Les premiers « bébés à 3 parents » sont nés sans maladies héréditaires, une avancée qui fait débat
Auteur: Simon Kabbaj
C’est une nouvelle qui ressemble à de la science-fiction, mais qui est bien réelle. Des scientifiques britanniques ont réussi à faire naître des bébés en parfaite santé, issus de familles porteuses de graves maladies génétiques, en utilisant l’ADN de trois personnes différentes. Ces « bébés à trois parents » sont la promesse d’un avenir sans certaines maladies héréditaires dévastatrices. Mais cette avancée spectaculaire ne fait pas l’unanimité. Entre espoir immense et craintes de dérives, le débat est lancé.
Le problème : les terribles maladies mitochondriales
Pour comprendre l’importance de cette découverte, il faut parler des maladies mitochondriales. Les mitochondries, ce sont un peu les « centrales énergétiques » de nos cellules. Quand elles ne fonctionnent pas bien à cause d’un défaut génétique, les conséquences peuvent être terribles : insuffisance cardiaque, paralysie, AVC, cécité… Les enfants qui naissent avec ces maladies ont souvent une vie courte et très douloureuse. C’est pour éviter ce drame que les chercheurs ont mis au point cette nouvelle technique.
La solution : le "don de mitochondries"
La technique, appelée « don de mitochondries », est aussi ingénieuse que complexe.
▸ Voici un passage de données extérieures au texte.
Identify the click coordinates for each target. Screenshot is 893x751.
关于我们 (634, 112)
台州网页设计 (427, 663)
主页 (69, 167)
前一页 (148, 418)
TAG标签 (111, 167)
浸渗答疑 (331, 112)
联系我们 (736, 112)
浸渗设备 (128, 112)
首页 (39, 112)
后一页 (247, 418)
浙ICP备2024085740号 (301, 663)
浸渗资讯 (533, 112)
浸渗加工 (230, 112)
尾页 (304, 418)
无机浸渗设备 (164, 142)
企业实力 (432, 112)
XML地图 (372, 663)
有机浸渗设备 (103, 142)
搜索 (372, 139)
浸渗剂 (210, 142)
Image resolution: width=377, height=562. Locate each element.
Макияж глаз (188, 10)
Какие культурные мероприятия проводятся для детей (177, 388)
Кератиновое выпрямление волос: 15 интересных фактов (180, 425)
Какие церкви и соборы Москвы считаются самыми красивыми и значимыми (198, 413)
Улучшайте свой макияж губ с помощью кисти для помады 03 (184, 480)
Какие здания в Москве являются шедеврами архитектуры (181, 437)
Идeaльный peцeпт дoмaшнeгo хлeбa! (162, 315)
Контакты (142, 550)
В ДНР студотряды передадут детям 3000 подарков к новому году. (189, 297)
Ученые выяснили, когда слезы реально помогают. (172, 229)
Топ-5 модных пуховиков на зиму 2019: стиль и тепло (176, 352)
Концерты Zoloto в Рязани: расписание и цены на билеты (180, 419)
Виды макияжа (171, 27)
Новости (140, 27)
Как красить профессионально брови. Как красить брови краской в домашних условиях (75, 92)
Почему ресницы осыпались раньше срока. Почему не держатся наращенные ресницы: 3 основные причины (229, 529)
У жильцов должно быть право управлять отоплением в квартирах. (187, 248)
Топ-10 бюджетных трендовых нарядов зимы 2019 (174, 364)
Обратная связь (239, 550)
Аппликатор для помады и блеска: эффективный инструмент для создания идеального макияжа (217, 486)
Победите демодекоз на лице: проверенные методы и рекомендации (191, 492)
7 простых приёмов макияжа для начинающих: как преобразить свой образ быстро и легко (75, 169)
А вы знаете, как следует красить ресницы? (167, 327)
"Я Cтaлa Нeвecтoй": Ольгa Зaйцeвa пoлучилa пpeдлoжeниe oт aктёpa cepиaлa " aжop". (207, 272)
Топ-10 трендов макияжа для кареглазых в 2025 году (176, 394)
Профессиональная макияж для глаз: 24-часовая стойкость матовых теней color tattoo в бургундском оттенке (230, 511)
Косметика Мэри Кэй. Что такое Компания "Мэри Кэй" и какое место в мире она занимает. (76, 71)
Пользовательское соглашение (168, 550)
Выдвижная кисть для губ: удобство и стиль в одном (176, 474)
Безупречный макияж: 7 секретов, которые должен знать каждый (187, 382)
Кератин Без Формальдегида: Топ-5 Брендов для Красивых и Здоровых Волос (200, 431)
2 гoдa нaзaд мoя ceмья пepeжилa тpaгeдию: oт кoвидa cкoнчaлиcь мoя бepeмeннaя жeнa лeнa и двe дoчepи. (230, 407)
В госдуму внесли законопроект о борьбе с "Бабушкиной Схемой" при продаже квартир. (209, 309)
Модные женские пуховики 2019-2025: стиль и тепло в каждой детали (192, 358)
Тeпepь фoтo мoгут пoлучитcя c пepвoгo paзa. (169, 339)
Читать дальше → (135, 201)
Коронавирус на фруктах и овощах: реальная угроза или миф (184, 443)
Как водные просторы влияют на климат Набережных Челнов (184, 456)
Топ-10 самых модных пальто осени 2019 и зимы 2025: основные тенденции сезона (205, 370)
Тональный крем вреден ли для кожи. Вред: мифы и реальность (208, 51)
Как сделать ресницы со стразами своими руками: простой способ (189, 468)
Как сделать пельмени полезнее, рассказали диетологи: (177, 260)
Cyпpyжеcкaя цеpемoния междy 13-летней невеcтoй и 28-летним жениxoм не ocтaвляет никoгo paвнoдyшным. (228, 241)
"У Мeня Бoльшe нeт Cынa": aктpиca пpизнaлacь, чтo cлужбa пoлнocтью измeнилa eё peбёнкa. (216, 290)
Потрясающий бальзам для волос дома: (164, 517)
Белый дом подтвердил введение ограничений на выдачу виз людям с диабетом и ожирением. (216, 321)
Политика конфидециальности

Voici comment ça marche, en simplifiant :
-
Les médecins prennent l’ovule fécondé du couple qui souhaite avoir un enfant. Cet ovule contient le matériel génétique qui déterminera les traits du bébé (couleur des yeux, des cheveux…), mais aussi les mitochondries défectueuses de la mère.
-
Ils retirent délicatement le « noyau » de cet ovule, qui contient l’ADN du couple. Ils laissent de côté les mitochondries malades.
-
Ils prennent ensuite l’ovule fécondé d’une donneuse en bonne santé, retirent son noyau, et le remplacent par celui du couple.
Le résultat ? Un embryon qui a l’ADN des deux parents (pour tout ce qui est des traits physiques et héréditaires), mais les mitochondries saines de la donneuse. C’est de là que vient le terme de « bébé à trois parents », même si l’ADN de la donneuse ne représente qu’une infime partie du total.
Des premiers résultats très encourageants
Cette technique a permis à sept femmes porteuses de ces mutations génétiques d’avoir huit bébés en bonne santé (dont des jumeaux). Chez ces enfants, les mutations génétiques étaient soit totalement indétectables, soit présentes à des niveaux si faibles qu’elles ne devraient pas causer de maladie. Pour l’instant, tous ces enfants, âgés de quelques mois à plus de deux ans, se portent bien et se développent normalement. C’est une immense victoire pour ces familles et pour la science.
Mais tout le monde n'applaudit pas : la peur des "bébés sur mesure"
Malgré ce succès, de nombreuses voix s’élèvent pour exprimer leurs inquiétudes. Le principal reproche, c’est que l’on modifie le patrimoine génétique d’une manière qui pourra être transmise aux générations futures. Si une erreur est commise, elle pourrait introduire de nouvelles maladies dans le patrimoine génétique de l’humanité. Stuart Newman, un professeur de biologie cellulaire, va même plus loin. Il craint que ce ne soit que le début :
« Ça commencera par la prévention des maladies, mais ça s’épanouira en un programme eugéniste à part entière où les gènes seront manipulés pour fabriquer des bébés sur mesure, » a-t-il prévenu.
Une technique très encadrée, mais déjà utilisée ailleurs
Cette technique est loin d’être autorisée partout. Aux États-Unis, par exemple, la loi l’interdit. En revanche, le Royaume-Uni et l’Australie l’ont légalisée dans un cadre très strict. Ailleurs, des médecins en Ukraine ou en Grèce ont déjà tenté d’utiliser cette méthode pour aider des femmes infertiles à avoir des enfants, même si on ne sait pas encore si c’est efficace pour cette raison. Cette avancée pose donc des questions de société différentes selon les pays.
Conclusion : espoir ou pente glissante ?
Alors, que faut-il en penser ? D’un côté, il y a l’immense espoir pour des familles dévastées par la maladie, qui peuvent enfin rêver d’avoir un enfant en bonne santé qui leur est biologiquement lié. De l’autre, il y a la peur légitime de jouer aux apprentis sorciers avec le génome humain. Les partisans de la technique insistent sur le fait qu’il ne s’agit pas de choisir la couleur des yeux, mais d’éliminer des maladies mortelles. Les opposants rappellent qu’il existe d’autres options, comme l’adoption. Le débat est complexe et passionné, et il ne fait que commencer. Une chose est sûre : un suivi à long terme de ces enfants sera crucial pour répondre à toutes les questions qui restent en suspens.